***** Excerpted records *****

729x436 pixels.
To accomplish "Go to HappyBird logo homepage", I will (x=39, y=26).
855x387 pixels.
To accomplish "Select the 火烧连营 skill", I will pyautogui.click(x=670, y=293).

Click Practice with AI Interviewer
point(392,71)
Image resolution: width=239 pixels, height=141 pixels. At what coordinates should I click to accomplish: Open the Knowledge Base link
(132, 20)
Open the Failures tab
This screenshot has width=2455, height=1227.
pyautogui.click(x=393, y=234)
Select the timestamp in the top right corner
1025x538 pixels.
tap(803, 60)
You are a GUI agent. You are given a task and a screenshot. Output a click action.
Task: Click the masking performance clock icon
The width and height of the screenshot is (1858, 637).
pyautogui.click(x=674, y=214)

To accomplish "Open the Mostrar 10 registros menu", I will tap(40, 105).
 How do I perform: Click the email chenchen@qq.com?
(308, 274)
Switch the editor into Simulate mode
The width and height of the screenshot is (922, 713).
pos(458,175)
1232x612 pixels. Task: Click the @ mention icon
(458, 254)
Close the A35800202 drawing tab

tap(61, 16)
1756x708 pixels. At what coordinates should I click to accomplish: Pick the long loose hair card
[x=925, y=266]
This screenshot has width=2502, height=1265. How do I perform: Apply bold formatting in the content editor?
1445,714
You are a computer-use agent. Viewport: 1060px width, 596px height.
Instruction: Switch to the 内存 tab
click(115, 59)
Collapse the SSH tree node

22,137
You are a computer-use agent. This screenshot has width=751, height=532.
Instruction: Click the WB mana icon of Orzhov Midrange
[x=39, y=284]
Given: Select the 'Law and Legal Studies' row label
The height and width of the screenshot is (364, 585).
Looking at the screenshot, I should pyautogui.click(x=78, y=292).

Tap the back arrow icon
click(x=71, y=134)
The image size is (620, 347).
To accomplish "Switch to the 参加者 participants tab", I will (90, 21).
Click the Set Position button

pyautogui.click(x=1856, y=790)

*****

**Work instructions**
Pick out every line in the entries above that contains the word "Open", matching case exactly.

**Answer**
Image resolution: width=239 pixels, height=141 pixels. At what coordinates should I click to accomplish: Open the Knowledge Base link
Open the Failures tab
To accomplish "Open the Mostrar 10 registros menu", I will tap(40, 105).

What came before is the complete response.